After a little warm up with the 901 to see how it felt I started out with some triple and double tap drills at 20 yards with the weapon using my T-1 red dot. During rapid fire I was able to keep the majority of the double and triple tap shots in the CNS area. Notice the shots in the face and high chest area of the target above. All shots fired were full-power M80 ball surplus. The gun was very easy to control. If I had slowed down, the shots would obviously tighten. I have to say, a vertical fore grip does give even more control and allows for some very rapid handling of the 901 and improves follow-up shots. This is not a real revelation but the VFG has fallen out of favor lately. The slightly increased recoil of the 901, while not serious, does make a VFG handy.
Fast and easy reloading is accomplished just like any other AR. Thanks to the ambi controls of the 901, this is sped up nicely. Ambi controls, while not something you have to have, are a nice feature. Looserounds believes ambi controls are going to eventually be standard on every serious fighting rifle.
The 901 balances very well. A lot of people will complain about the gun weighing 9 pounds and more with gear added but the balance of the gun is so nice you do not notice the weight. I worked with the gun all day while shooting several times and never felt tired or like the gun was dragging me down.
The Colt is very fast to the shoulder form low ready making fast hits on multiple targets as slick as satan’s lawyer. The vortex flash hider tames the muzzle blast just like you expect the well-respected FH to do.
I tested the Colt while wearing my plate carrier to see how everything felt. I did not expect any surprises or let downs and I was right. The 901 is like any 556.
Firing the slayer while wearing plate carrier in non-standard and standard positions was typically easy and handling was slick. I swapped out the factory stock for a Magpul CTR to see if a lighter stock made felt recoil more noticeable but I could tell no change.
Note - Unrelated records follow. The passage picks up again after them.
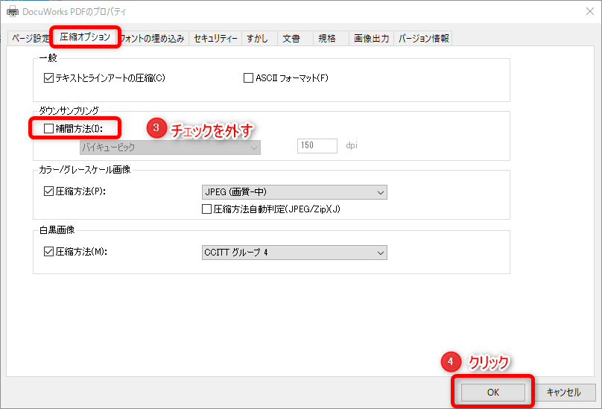The image size is (602, 409).
Task: Expand the JPEG (画質-中) dropdown
Action: pos(294,192)
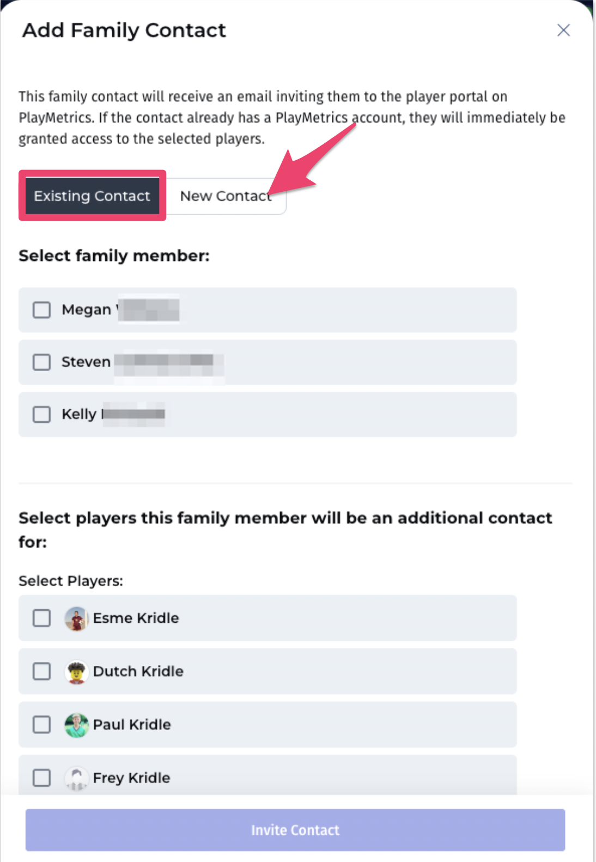Image resolution: width=596 pixels, height=862 pixels.
Task: Close the Add Family Contact dialog
Action: pyautogui.click(x=563, y=30)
The lower with 556 uppers used was also something with no surprises. After firing multiple surefire 60 round mags and a variety of other magazines through the upper/lower I found the gun had heated to the point gloves were needed. The T-1 mount was too hot to the touch yet the gun worked just like it was intended.
After high round count shooting and testing the rifle with normal drills, I took the gun for a little urban use to see how it handled indoors in a more cramped situation. Even while wearing your gear and making way through small rooms and hall ways, the 901 did great. The 308 round is not a great choice for home defense if you are worried about over-penetration but it has appeal to a lot of people when it comes to knocking through some types of walls and structures in a more violent urban environment.
As of this writing I have over 2200 rounds through the 901. I did not clean it when I got it and I did not clean it between shooting for groups. I did not even put lube on the BCG until it burned away. In all that time not one malfunction appeared. The gun did not run sluggish or gritty. The only thing I noticed was the sludge from carbon and oil ruined my Tshirt. I have taken the gun apart and noticed very little wear on the parts you expect to see wear on. This is not a big deal because most quality ARs will hold up this well, but this is a new system not yet as proven as the M4 or M16 series so I think it is important to take note of how reliable it has been. Even though I have gotten it hot enough to feel through gloves. After leaving the lower as dirty as it was, the 556 uppers were tested and ran like a swiss watch. Most of the ammo fired through the gun was federal gold medal and M80 ball with other match ammo brands used. The federal and M80 being the most used by far. The only ammo not tried yet was the cheaper Russian brands.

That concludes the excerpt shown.